The Taiwan qipao was strongly influenced by the Shanghai School, with almost every master craftsmen, it seems, emphasizing the Shanghai model under the influence of their teachers. In the 1960s sleeveless and short, knee-length qipao became fashionable, and most had sequins and embroidered flowers. Bridal qipao featured embroidery with sewing beads. Though qipao appear simple in style, there were in fact a number of complex processes of craftsmanship involved. There were more than 10 collar designs, over 100 flower button designs, and special trim, piping, double piping, and“facing flowers”techniques (the last a symmetrical stitching technique in which flower patterns face each other).

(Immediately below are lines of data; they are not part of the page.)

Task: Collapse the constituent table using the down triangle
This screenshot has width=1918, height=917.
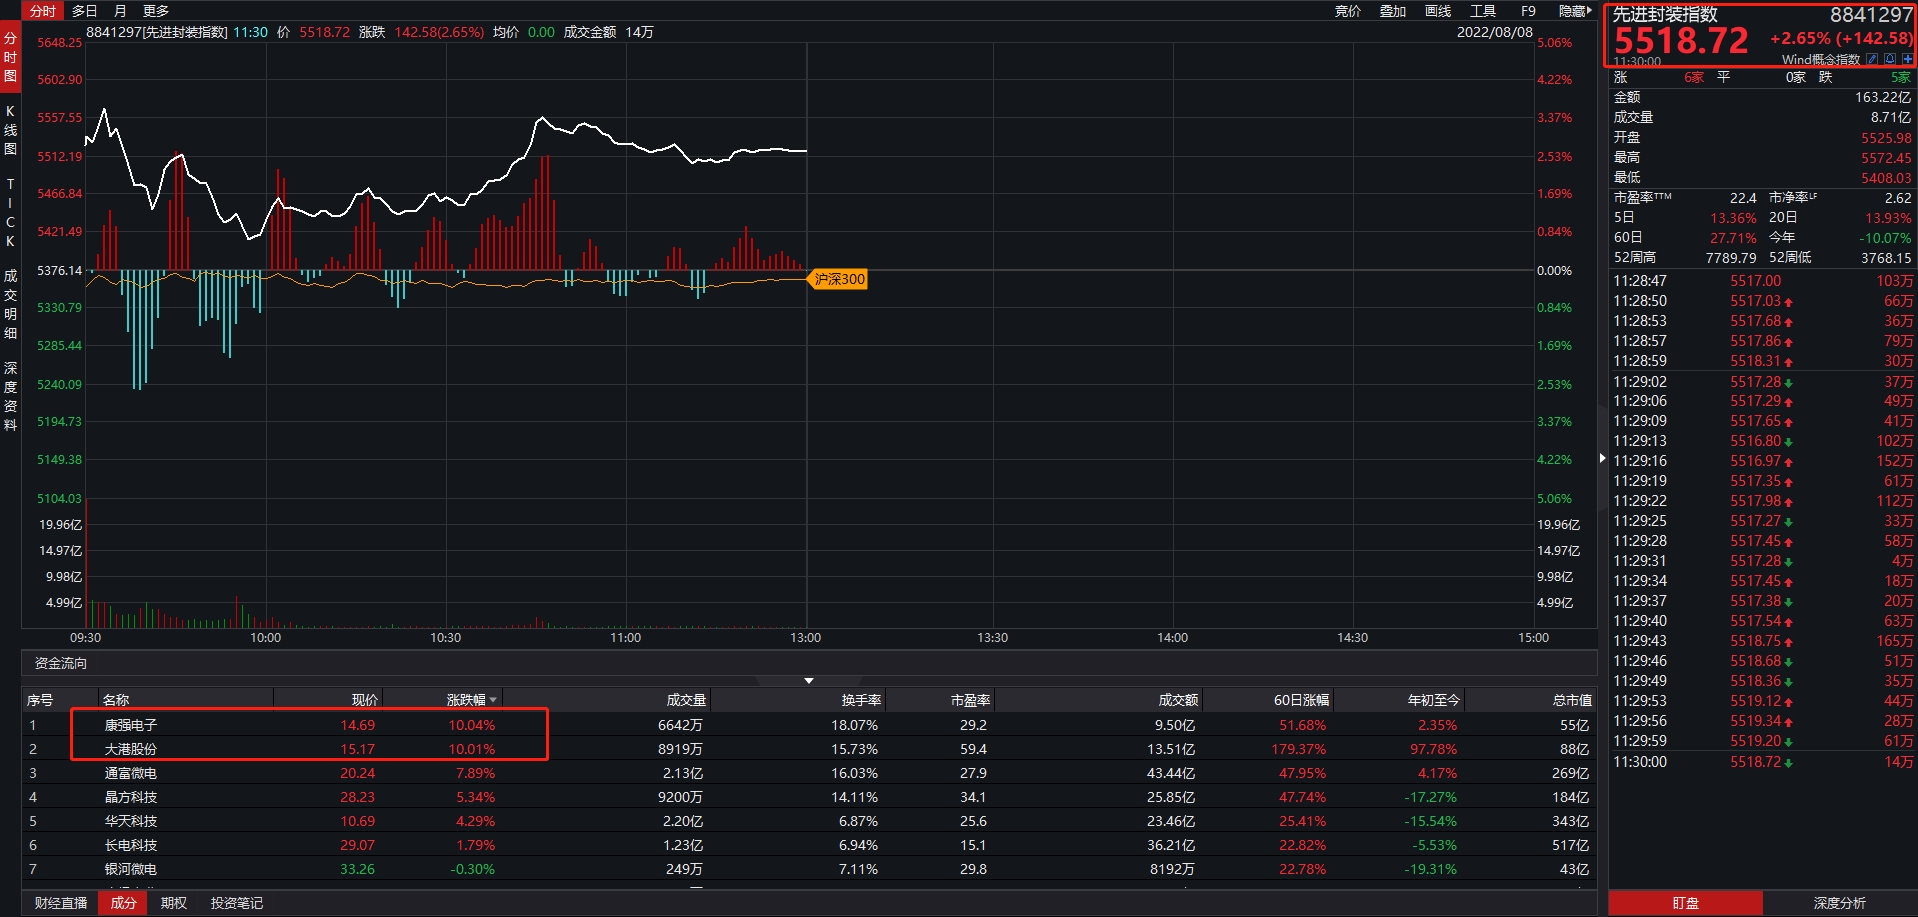Action: (x=808, y=681)
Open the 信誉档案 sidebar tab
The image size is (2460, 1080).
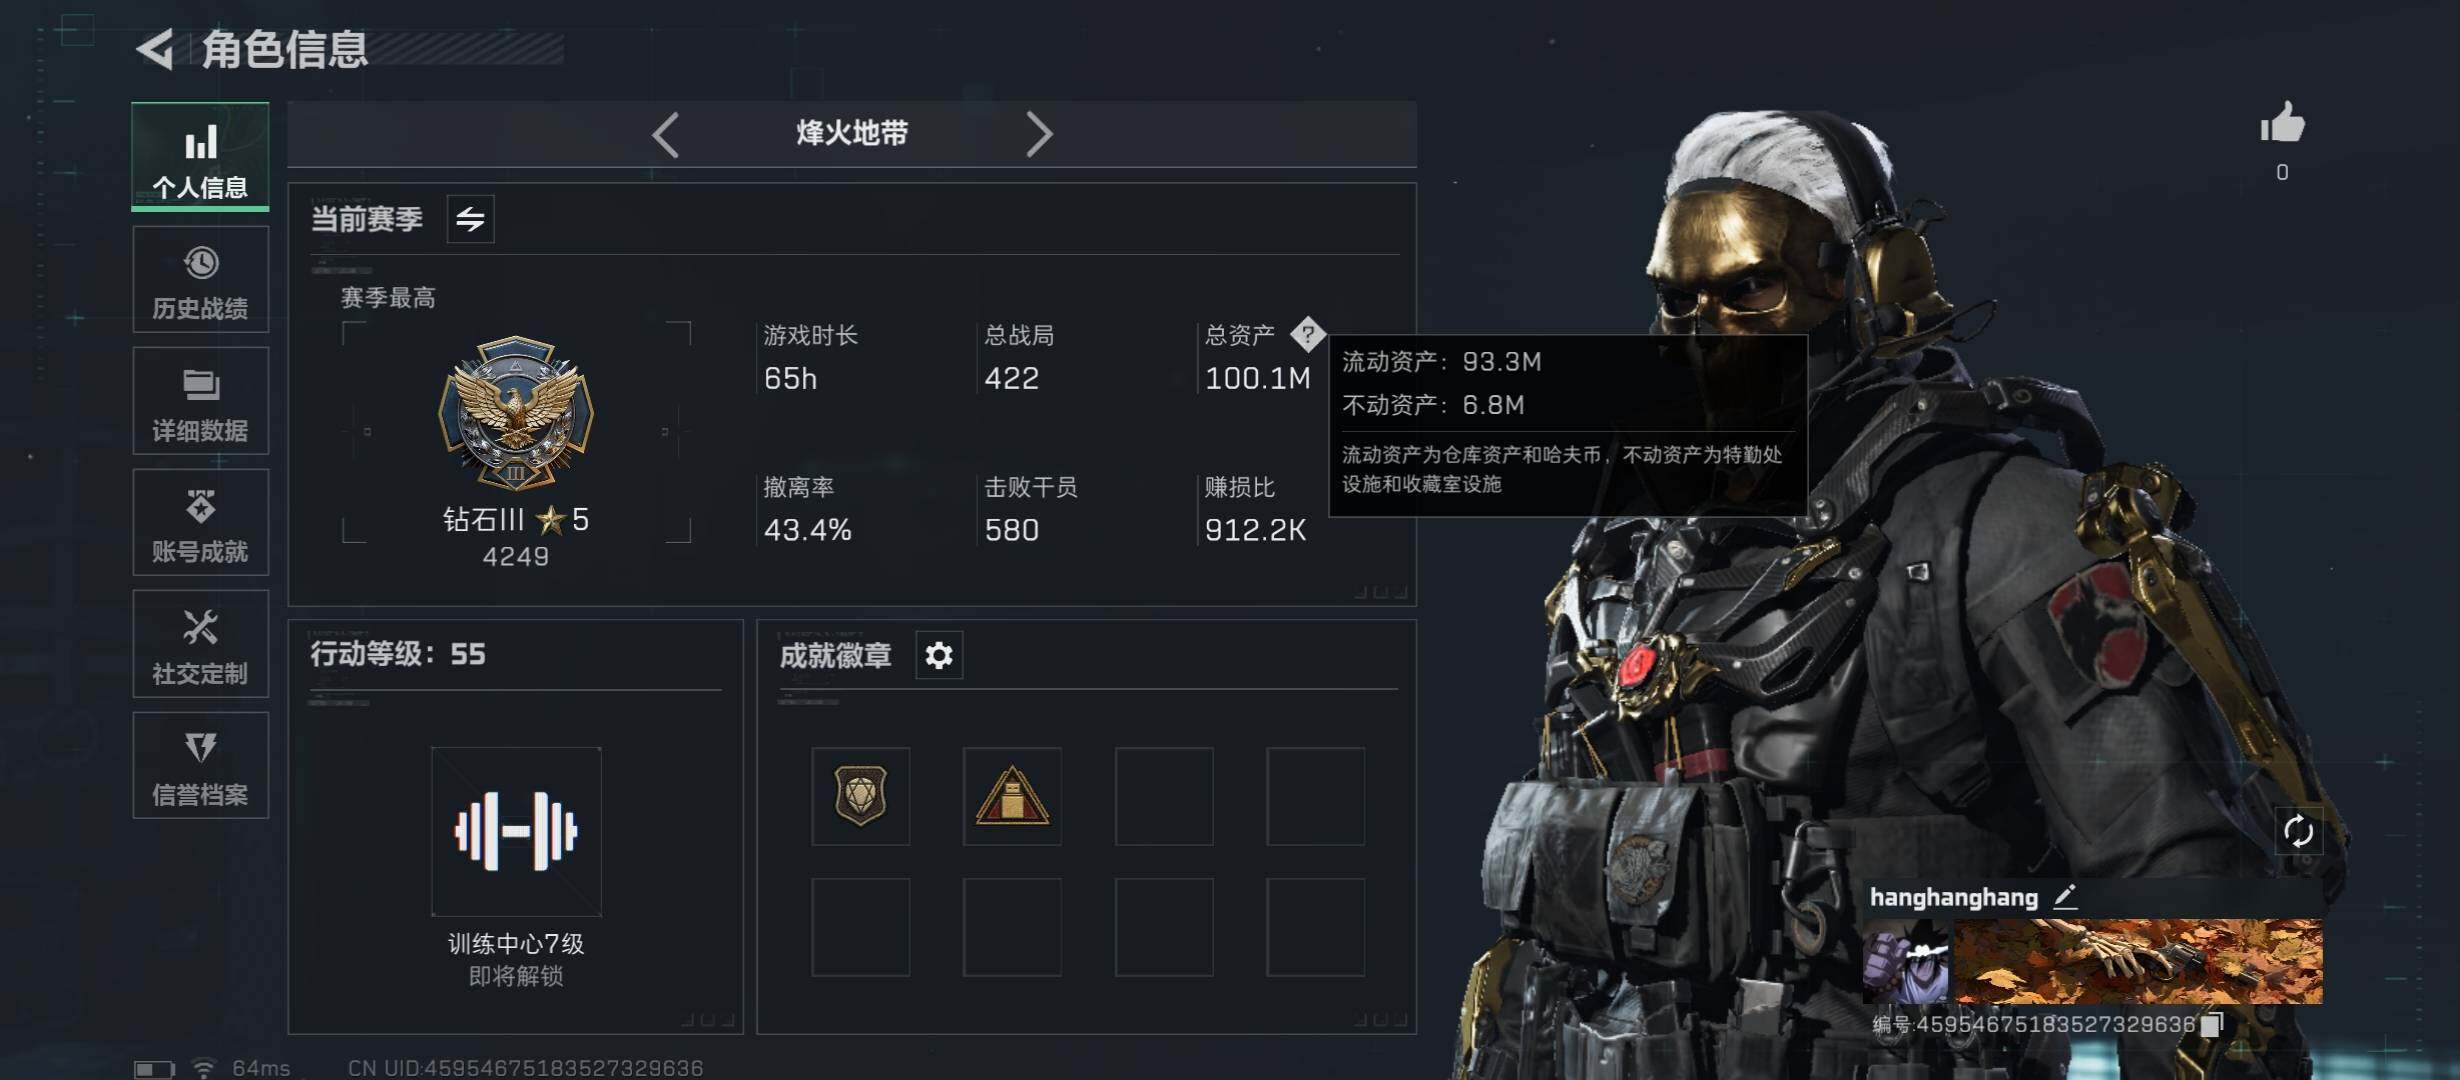(x=201, y=766)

Another individual who helped many a high-level Taiwan official's wife get the qipao she demanded was Lin Jinde (林锦德), a living national treasure, who says that“the process for creating a qipao, from figure measurements to drawing to cutting to sewing, including the creation of flower buttons matching the fabric colors and patterns, plus the complicated piping and other ornamentation, takes five to seven days.
”The cost of maintaining a qipao depends on the fabric used (beaded cloth cannot be ironed, requiring extra labor), the amount of piping, the type of flower button, etc,, all of which entail different fees. Renowned Taipei custom tailor shops such as Rong-Yi Tang Zhuang Qipao (荣一唐装旗袍), Shanghai China Beauty Han and Tang Cheongsam Studio (上海华美汉唐旗袍工作室), and Hanching Cheongsam Special Store (汉清旗袍名店) are venerable businesses with a world of experience. Note that there is no problem even if you are in Taipei for just a short time, for all these stores offer overseas shipping.
When in Taipei for travel, be sure to leave with a custom hand-crafted qipao in your suitcase, which is sure to bring back lovely memories every time you take it out thereafter.